While 2020 free cash flow is not expected to decline towards the same depth as during 2015 and 2016, the spend curtailment and expected higher commodity prices are anticipated to create a rebound into 2021.

With more free cash flow generated in 2021, the scene is set for a new cycle of investments with activity picking up for deferred projects and exploration activity. For the same reason, we can expect most key final investment decisions (FID) on African projects to be taken in 2021.

While fiscal parameters such as depreciation and royalties can cause distortions versus the observed free cash flow generated for companies, the general relationship between commodity prices and locked in capital programs will also influence government take.

From a government perspective, 2020 is potentially the worst year since at least 2012 with only about $55 billion in government take.

However, as commodity prices are expected to increase and the balance between revenue and cost improves, so will also expected government take towards 2021 and onwards.

The rebound by 2021 in free cash flow and government take described above is dependent on increasing commodity prices in order to generate more revenue.

For instance, scenarios where oil remains at $50/ bbl or below implies that free cash flow and government take will be unable to reach 2019 levels.

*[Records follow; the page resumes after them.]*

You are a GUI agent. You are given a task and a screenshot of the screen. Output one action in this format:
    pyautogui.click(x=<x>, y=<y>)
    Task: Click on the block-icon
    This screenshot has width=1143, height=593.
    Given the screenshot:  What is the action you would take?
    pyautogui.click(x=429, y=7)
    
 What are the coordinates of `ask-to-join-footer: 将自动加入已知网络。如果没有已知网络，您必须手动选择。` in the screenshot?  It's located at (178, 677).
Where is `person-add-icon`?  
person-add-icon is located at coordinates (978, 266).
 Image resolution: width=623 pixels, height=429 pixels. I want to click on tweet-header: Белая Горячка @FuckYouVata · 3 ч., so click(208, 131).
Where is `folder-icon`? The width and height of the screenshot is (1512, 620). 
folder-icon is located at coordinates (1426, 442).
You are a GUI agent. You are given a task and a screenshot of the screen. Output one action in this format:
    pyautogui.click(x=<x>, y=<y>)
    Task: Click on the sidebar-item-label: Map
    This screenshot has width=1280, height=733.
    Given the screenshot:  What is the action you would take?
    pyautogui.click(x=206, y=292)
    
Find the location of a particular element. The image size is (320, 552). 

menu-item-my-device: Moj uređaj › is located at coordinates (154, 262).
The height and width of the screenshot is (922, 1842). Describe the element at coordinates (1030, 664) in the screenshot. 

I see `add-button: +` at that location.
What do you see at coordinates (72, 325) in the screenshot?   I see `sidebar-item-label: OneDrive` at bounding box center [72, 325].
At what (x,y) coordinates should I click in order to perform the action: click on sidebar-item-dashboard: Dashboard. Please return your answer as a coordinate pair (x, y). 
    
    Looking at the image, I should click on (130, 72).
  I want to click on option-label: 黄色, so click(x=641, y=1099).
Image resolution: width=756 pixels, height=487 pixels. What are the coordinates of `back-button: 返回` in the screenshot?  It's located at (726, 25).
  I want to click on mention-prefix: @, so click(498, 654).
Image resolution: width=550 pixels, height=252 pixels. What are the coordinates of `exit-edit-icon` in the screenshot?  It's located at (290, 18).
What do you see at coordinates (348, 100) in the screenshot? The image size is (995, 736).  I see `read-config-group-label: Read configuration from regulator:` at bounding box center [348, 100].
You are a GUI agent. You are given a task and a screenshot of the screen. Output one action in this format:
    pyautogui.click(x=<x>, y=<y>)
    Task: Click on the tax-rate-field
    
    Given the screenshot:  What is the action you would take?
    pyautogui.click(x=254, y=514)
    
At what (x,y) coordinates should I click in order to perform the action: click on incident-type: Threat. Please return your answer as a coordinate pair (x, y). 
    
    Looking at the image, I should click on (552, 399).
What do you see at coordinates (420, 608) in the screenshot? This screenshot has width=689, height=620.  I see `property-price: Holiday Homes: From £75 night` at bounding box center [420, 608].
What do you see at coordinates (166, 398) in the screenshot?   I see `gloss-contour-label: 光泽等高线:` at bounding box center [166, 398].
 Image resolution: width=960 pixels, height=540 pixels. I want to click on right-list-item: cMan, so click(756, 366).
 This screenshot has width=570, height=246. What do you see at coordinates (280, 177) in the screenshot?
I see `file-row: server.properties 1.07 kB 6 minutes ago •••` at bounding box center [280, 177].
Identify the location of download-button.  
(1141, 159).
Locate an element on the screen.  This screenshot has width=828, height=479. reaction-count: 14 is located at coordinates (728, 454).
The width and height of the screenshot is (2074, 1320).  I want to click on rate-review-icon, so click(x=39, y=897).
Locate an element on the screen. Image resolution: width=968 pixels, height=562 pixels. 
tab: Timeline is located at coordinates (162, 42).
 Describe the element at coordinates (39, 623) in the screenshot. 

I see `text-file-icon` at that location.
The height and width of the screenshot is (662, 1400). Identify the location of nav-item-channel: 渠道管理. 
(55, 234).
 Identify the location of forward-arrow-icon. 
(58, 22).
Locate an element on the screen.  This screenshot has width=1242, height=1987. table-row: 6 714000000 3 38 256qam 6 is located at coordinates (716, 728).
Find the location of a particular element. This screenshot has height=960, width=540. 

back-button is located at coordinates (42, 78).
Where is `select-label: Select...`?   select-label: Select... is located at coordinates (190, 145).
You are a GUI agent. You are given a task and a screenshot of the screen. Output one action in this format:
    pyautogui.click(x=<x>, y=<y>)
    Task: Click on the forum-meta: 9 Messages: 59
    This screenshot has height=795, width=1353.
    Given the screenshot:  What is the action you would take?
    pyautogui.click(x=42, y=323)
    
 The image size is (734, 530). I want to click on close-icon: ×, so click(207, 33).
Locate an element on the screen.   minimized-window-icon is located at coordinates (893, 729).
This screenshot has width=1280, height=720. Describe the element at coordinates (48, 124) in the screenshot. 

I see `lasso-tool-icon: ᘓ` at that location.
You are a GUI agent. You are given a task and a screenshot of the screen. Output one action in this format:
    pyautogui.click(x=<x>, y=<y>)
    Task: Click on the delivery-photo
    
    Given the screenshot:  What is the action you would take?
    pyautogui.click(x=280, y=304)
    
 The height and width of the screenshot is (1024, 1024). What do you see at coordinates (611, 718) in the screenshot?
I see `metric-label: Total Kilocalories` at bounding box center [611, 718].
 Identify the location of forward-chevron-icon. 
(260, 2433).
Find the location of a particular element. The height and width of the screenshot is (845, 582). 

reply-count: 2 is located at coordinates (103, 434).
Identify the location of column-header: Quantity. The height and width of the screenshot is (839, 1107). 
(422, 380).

The list is dominated by majors and national oil companies (NOCs), which is to be expected given the player landscape on the continent.

CNOOC is the sole exception at 10th place, representing growing Chinese interest in African resources.

The economies of the hydrocarbon-producing African nations are heavily reliant on their respective output to meet both domestic energy needs and exports.

For example, Nigeria had previously set its 2020 capital budget based on its plans to produce 2.1 million barrels per day of oil in 2020 at a crude price of $57 per barrel.

An extended period of the current price scenario will therefore prove detrimental to the health of these economies. The African OPEC nations may soon lose the capacity to produce at their desired levels if upstream operators and international majors stop investing and delay the sanctioning of projects.

While Angola or Gabon have been implementing a strong enabling environment for their oil and gas investors in recent years, policy uncertainty and in some cases the unchecked use by African policy-makers of the oil & gas sector as a cash cow could adversely affect the continent’s production outlook and competitiveness.